▶ _ОТРЫВОК_:
Немцы движутся по шоссе, у которого расположена наша деревня. Возможно, вечером они появятся здесь. Полковник приказывает всем офицерам быть в полной боевой готовности, принять тщательные меры маскировки. Но если немцы все же обнаружат нас и завяжут бой — обороняться до конца.

Наступает вечер. Дождь усиливается и хлещет по-осеннему. Низкие тучи нависли над селением. Стало совсем темно. Мы залегли на обочине, у шоссе. Рядом со мной — Кони. У каждого из нас на поясе пистолет и по две ручные гранаты. Рядом с нами немцы-антифашисты Ульмер и Эльман, уполномоченные национального комитета «Свободная Германия», наши товарищи по борьбе.

Вдоль шоссе вытянулись дома со старательно затемненными окнами. Из одного, где расположилась редакция армейской газеты «Фронтовик», приглушенно доносится знакомый голос диктора. Это радио Москвы передает приказ Верховного Главнокомандующего о взятии Берлина. Через несколько минут Москва будет салютовать войскам нашего 1-го Белорусского и 1-го Украинского фронтов артиллерийскими залпами. И небо озарится вспышками разноцветных ракет…

А что ожидает через несколько минут нас? Во всей этой ситуации есть что-то парадоксальное. Но нам сейчас не до парадоксов!

На шоссе слышится какой-то неясный шум, он все более усиливается. Уже можно различить рев танковых и автомобильных моторов. Мы замираем, прижимаемся к мокрой земле. Мимо нас проносятся темные силуэты танков, самоходок, бронетранспортеров, грузовиков. Мы явственно слышим обрывки немецких фраз. Постепенно весь этот шум ослабевает и затихает где-то вдали. Колонна проехала, так и не заметив нас. Из окон редакции слышится радио, передающее залпы праздничного салюта.

▶ _ИСХОДНЫЕ МАТЕРИАЛЫ_:
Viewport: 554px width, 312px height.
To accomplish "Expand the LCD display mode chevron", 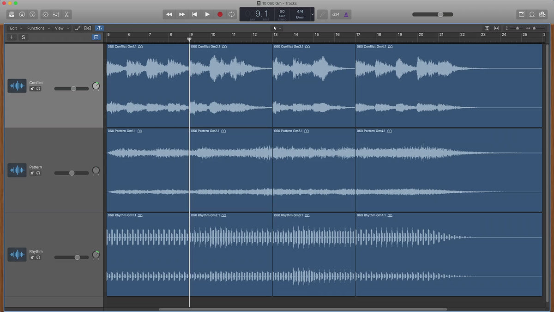I will (313, 14).
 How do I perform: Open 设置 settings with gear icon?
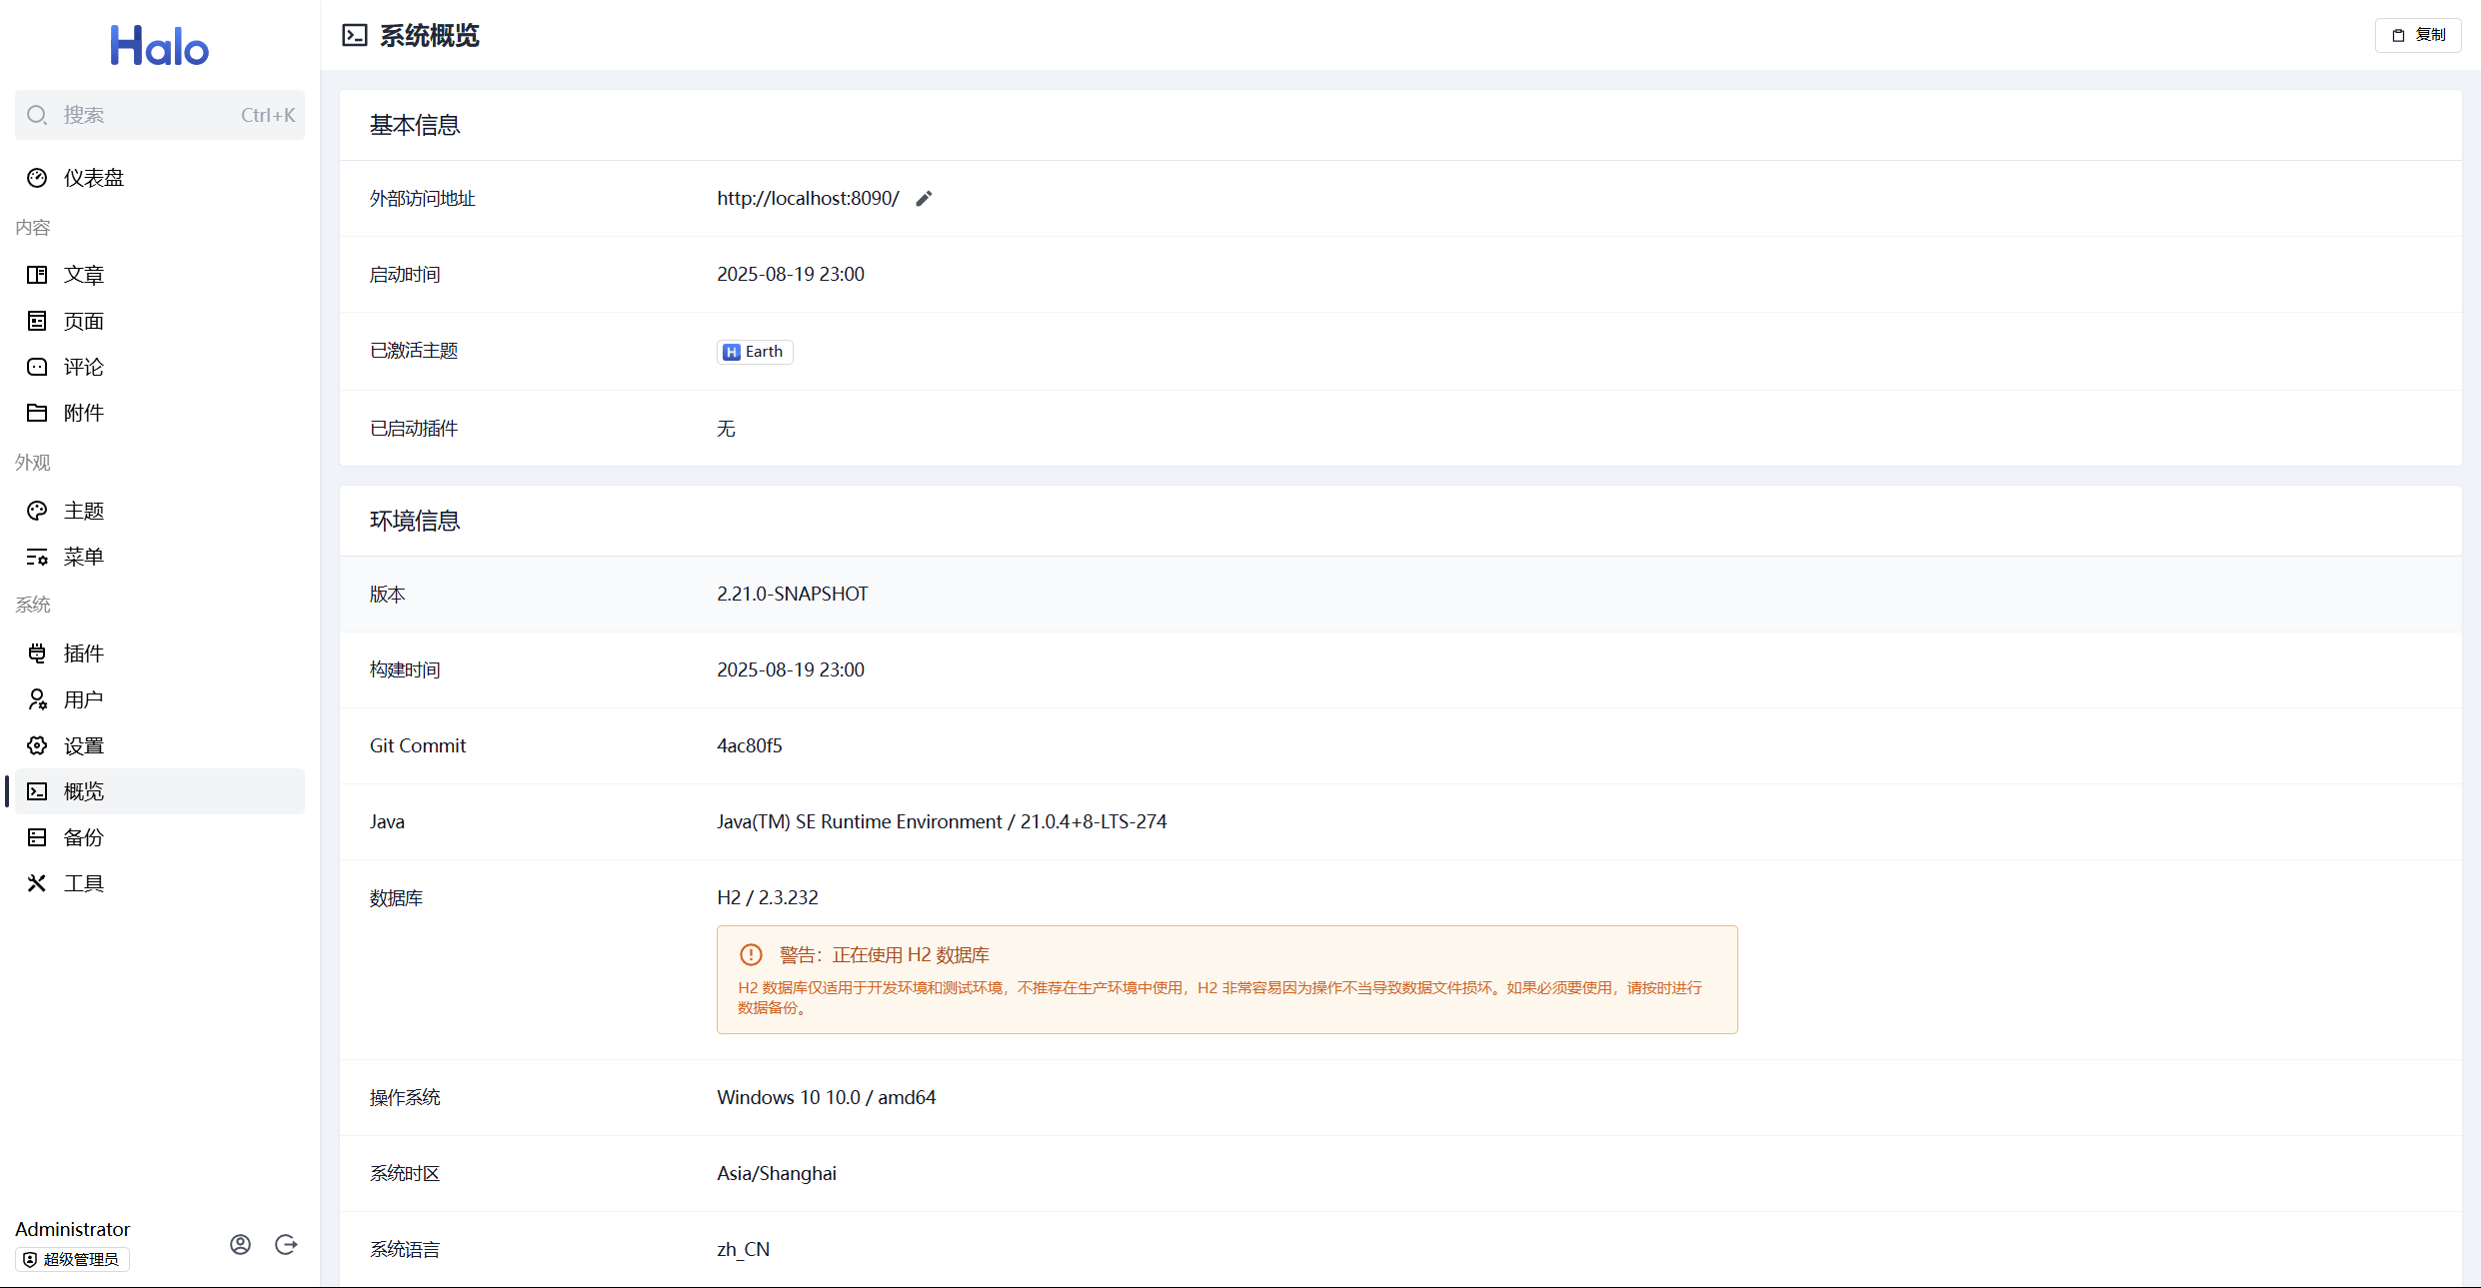[83, 745]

▶ _ЧТО НУЖНО СДЕЛАТЬ_:
#1 Ответьте кратко на вопросы по отрывку о ночи у шоссе:
(а) Что полковник приказал всем офицерам?
(б) Что было на поясе у каждого из залегших у шоссе?
(в) Какая газета располагалась в одном из домов вдоль шоссе?
#2 Подхватите отрывок о ночи у шоссе и напишите его продолжение, начиная сразу после последнего предложения.

▶ _ПИСЬМЕННЫЕ ОТВЕТЫ_:
#1
(а) Быть в полной боевой готовности и тщательно замаскироваться, а если немцы обнаружат их и завяжут бой, обороняться до конца.
(б) Пистолет и по две ручные гранаты.
(в) Армейская газета «Фронтовик».

#2
3 мая. На голубом небосводе ярко и безмятежно сияет солнце, будто не было накануне ни дождя, ни туч. Меня вызывает к себе полковник М. X. Калашник. Склонившись над картой, разложенной на столе, он делает на ней какие-то пометки красным карандашом. Затем обращается ко мне:

— Артиллерия Резерва Главного Командования, брошенная в район прорыва, уже рассеяла вражескую колонну на отряды и группы, которые спрятались в лесах и рощах. Наши стрелковые части доколачивают их. Однако командование хочет избежать ненужного кровопролития. Вам задание: отправляйтесь на агитмашине вот сюда: здесь скопилось особенно много немцев (он показывает место на карте). Объясните им всю бессмысленность дальнейшего сопротивления. Постарайтесь убедить их сдаться в плен.

Полковник на мгновение умолкает.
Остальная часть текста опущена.